TeraWulf (WULF) fell short of fourth-quarter 2025 projections as cryptocurrency values plunged, dragging down mining-related income substantially.
The mining operator recorded a quarterly loss of $1.66 per share for Q4. This represents a dramatic deterioration compared to the $0.21 per share loss during the comparable period last year. Wall Street analysts had forecast a much smaller loss of $0.16 per share.
Quarterly revenue stood at $35.8 million, representing a decline from the $50.6 million recorded in Q3 2025. Market expectations had been set at $44.1 million.
Breaking down the Q4 revenue figures, digital asset operations contributed $26.1 million while high-performance computing services generated $9.7 million.
The financial results paint a stark picture: the cryptocurrency market downturn through the final months of 2025 severely impacted mining operators.
Bitcoin plunged from approximately $125,000 in early October down to nearly $60,000 by February 2026, based on TradingView data.
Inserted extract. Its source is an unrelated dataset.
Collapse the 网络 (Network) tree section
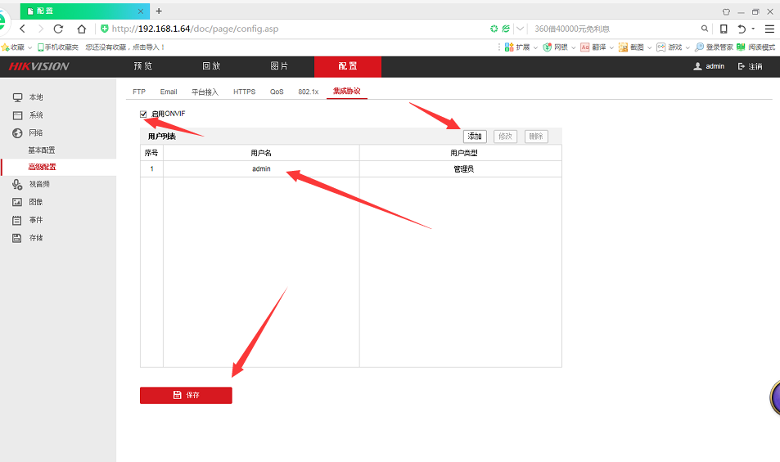780x462 pixels. tap(17, 132)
Currently, BTC is valued at $67,982 — still considerably below the estimated mining cost of $87,310 per coin according to MacroMicro calculations.
Strategic Shift Toward AI Infrastructure
TeraWulf has been proactively repositioning itself. The organization is making aggressive moves into artificial intelligence infrastructure and high-performance computing leasing operations.
The firm has locked down 522 MW in long-term IT leasing agreements, representing roughly $12.8 billion in contracted future revenue along with over $6.5 billion in secured long-term capital.
“We enter 2026 with 522 critical IT MW of contracted HPC capacity and a gross 2.9-GW multi-regional platform designed for long-term expansion,” CEO Paul Prager said.
Looking at the complete 2025 fiscal year, revenue climbed to $168.5 million from $140.1 million in 2024 — demonstrating positive momentum despite the disappointing final quarter.
CTO Nazar Khan added: “We are advancing build schedules and optimizing design to support next-generation AI workloads at scale.”
Aggressive Capacity Growth Strategy
TeraWulf has announced plans to incorporate two additional facilities—one in Kentucky (MISO region) and another in Maryland (PJM region)—into its operational network during 2026.
These two strategic purchases are projected to contribute 1.5 GW of additional capacity, effectively more than doubling the company’s existing infrastructure. Combined owned platform capacity would approach approximately 2.8 GW distributed across five locations.
Management indicates these facilities can accommodate 250–500 MW of critical IT capacity on an annual basis, expanding in parallel with artificial intelligence sector requirements.
Investors, however, remain cautious. WULF shares declined as market participants evaluate the implementation challenges associated with such an ambitious strategic pivot.
The equity is trading down 0.22% currently, although year-to-date performance remains positive with approximately 55.96% gains.
Development continues at TeraWulf’s Lake Mariner and Abernathy locations, while the company maintains a market capitalization of $7.35 billion.